The presence of gross nodal metastases was identified as one of the important risk factors for all groups. Tubiana et al,25 Scheumann et al,24 and other authors6,13,22,26,27 have reported that the presence of clinical nodal metastases was associated with decreased survival rates and with increased recurrence rates as well. However, some studies have shown that the presence of nodal metastases has no adverse effect on survival3,4,13 or may be associated with improved prognosis.11 One explanation would be that patients with clinically palpable metastases underwent more extensive surgical procedures, resulting in a prognosis comparable to that for patients with no noticeable metastasis. Alternatively, the results depend on the percentage of younger patients included in the population studied, because younger patients more often have nodal metastases despite the better prognosis. In the univariate analysis in the present study, tumor size was not significant for group 3. For this result, more follow-up seems necessary before a definitive conclusion is drawn.
Postoperatively, the patients were given a thyroid hormone (levothyroxine sodium) for replacement rather than for prophylactic suppression during the follow-up period because of a lack of convincing data of a beneficial effect of thyrotropin suppressive therapy and its adverse effects on bone and cardiac function, especially in elderly and postmenoposal women.

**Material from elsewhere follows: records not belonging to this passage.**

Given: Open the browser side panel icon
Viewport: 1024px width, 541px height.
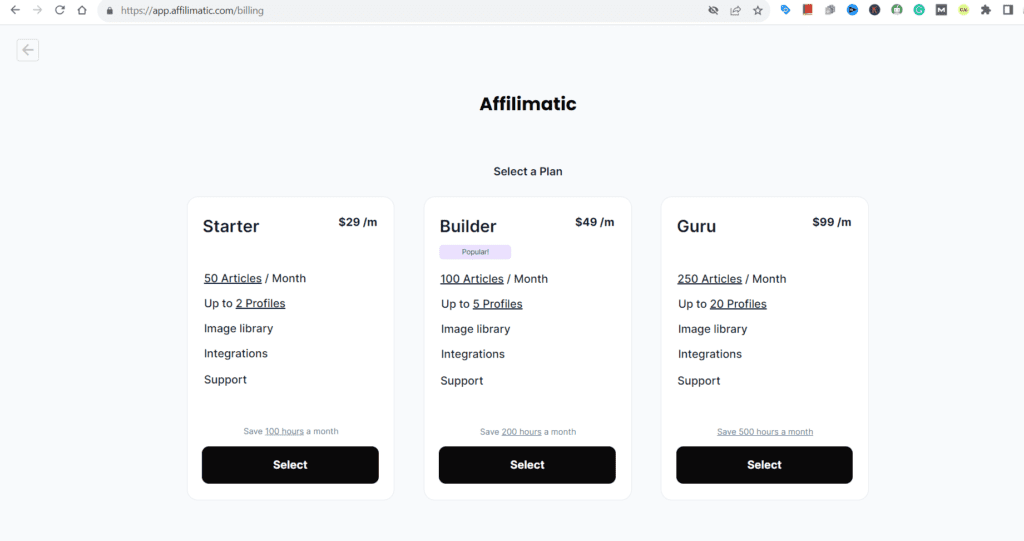Looking at the screenshot, I should pyautogui.click(x=1008, y=10).
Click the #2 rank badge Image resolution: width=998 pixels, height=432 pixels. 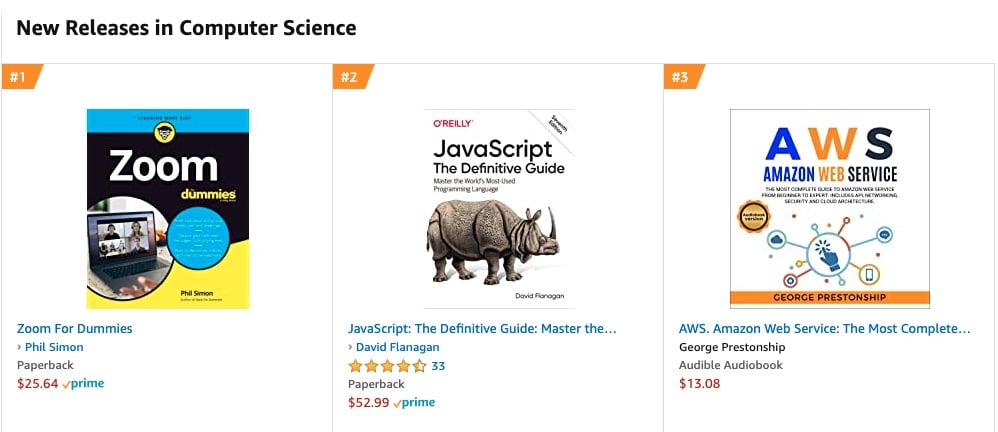350,77
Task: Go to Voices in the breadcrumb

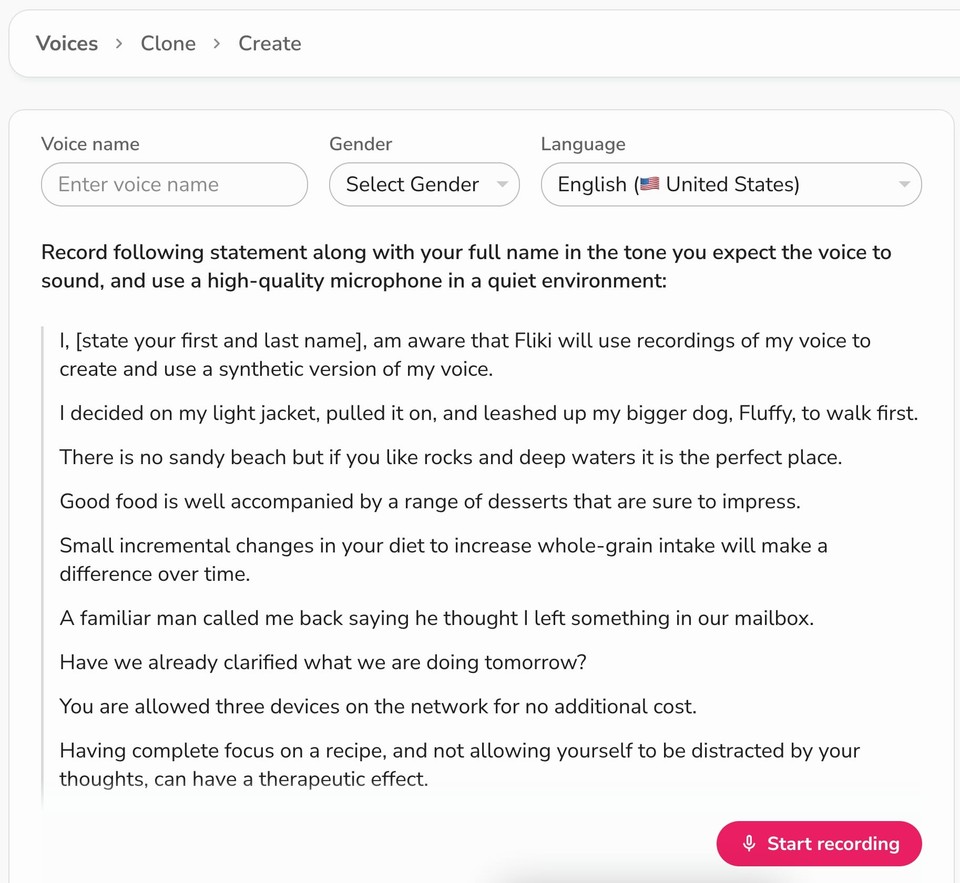Action: (x=67, y=44)
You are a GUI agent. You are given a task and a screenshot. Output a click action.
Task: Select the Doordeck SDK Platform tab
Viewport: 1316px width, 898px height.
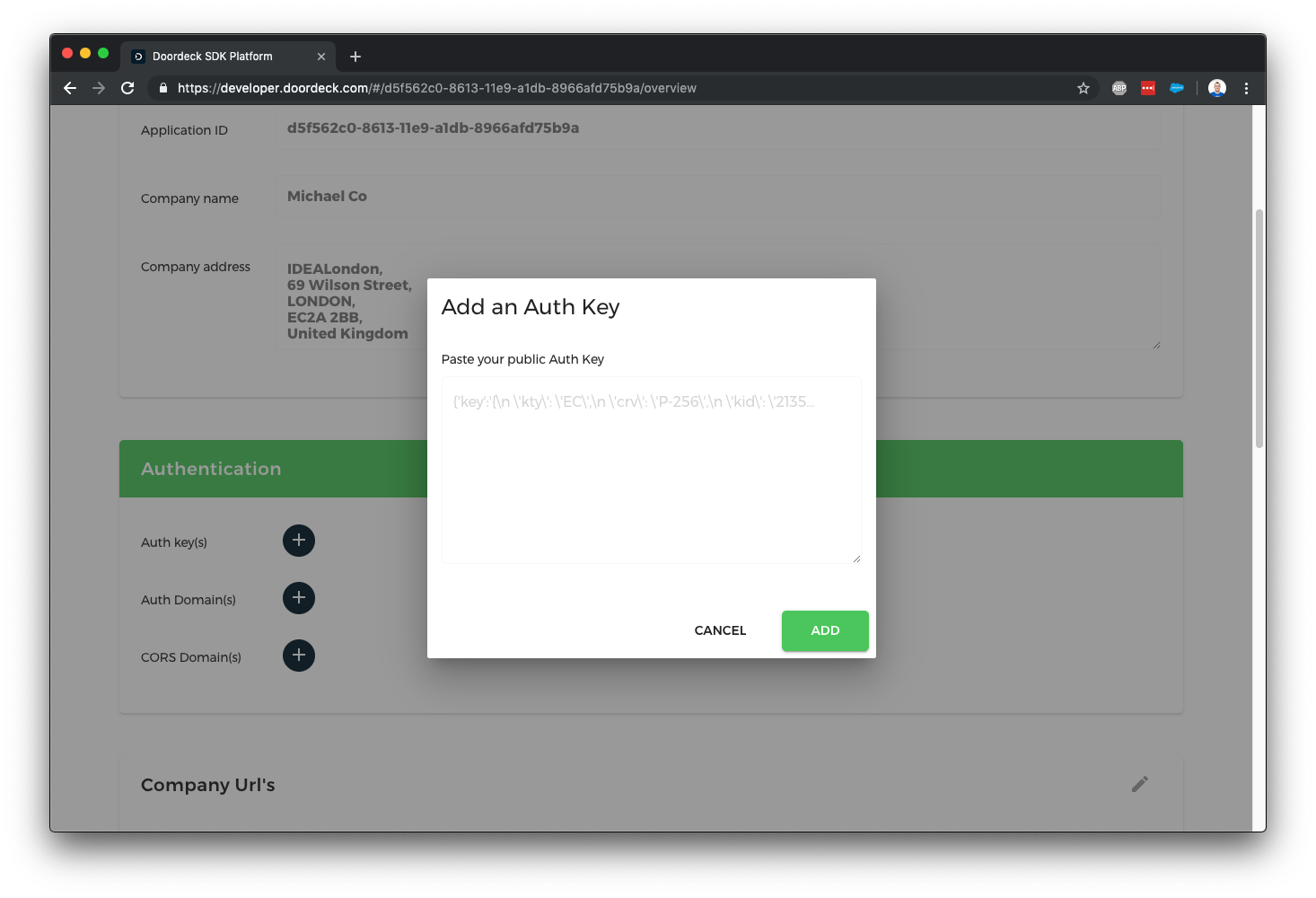(211, 56)
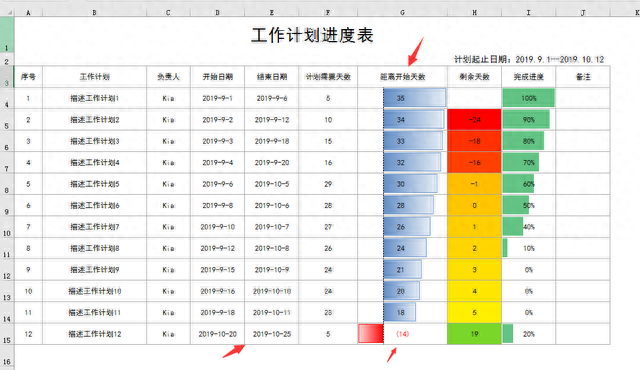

Although no randomized trials of thyrotropin suppressive therapy as an adjunct to surgery have been conducted, Mazzaferri and Jhiang5 and others28 showed a beneficial effect of such treatment. However, Cady et al29 reported that the administration of thyroid hormone for differentiated thyroid cancer to suppress thyrotropin did not improve survival time. Unless distant metastasis developed and iodine accumulation in the metastatic lesion was confirmed, postoperative radioactive sodium iodide I 131 (Radiocaps-131) ablation was not performed at our institution. Patients with distant metastases at presentation were excluded from the present study. The main reason for not using radioactive sodium iodide prophylactically is the limited capacity for the therapy because of rigid regulations for the use of radioisotopes in Japan. In addition, recurrence from distant sites is rare. The effects of radioiodine and thyrotropin suppressive therapy were not analyzed in the present study.

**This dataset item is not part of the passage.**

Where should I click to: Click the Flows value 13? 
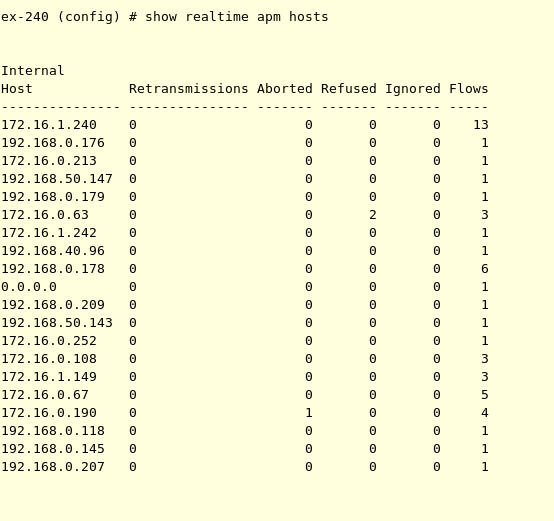[x=481, y=125]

The present study showed that the risk factors for papillary cancer changed during a long period because of differences in patient characteristics and the diagnostic and therapeutic modalities used. Because similar changes may prevail at other institutions, the results derived from risk factor analysis should be considered in the treatment of and prediction of survival for patients with papillary thyroid cancer.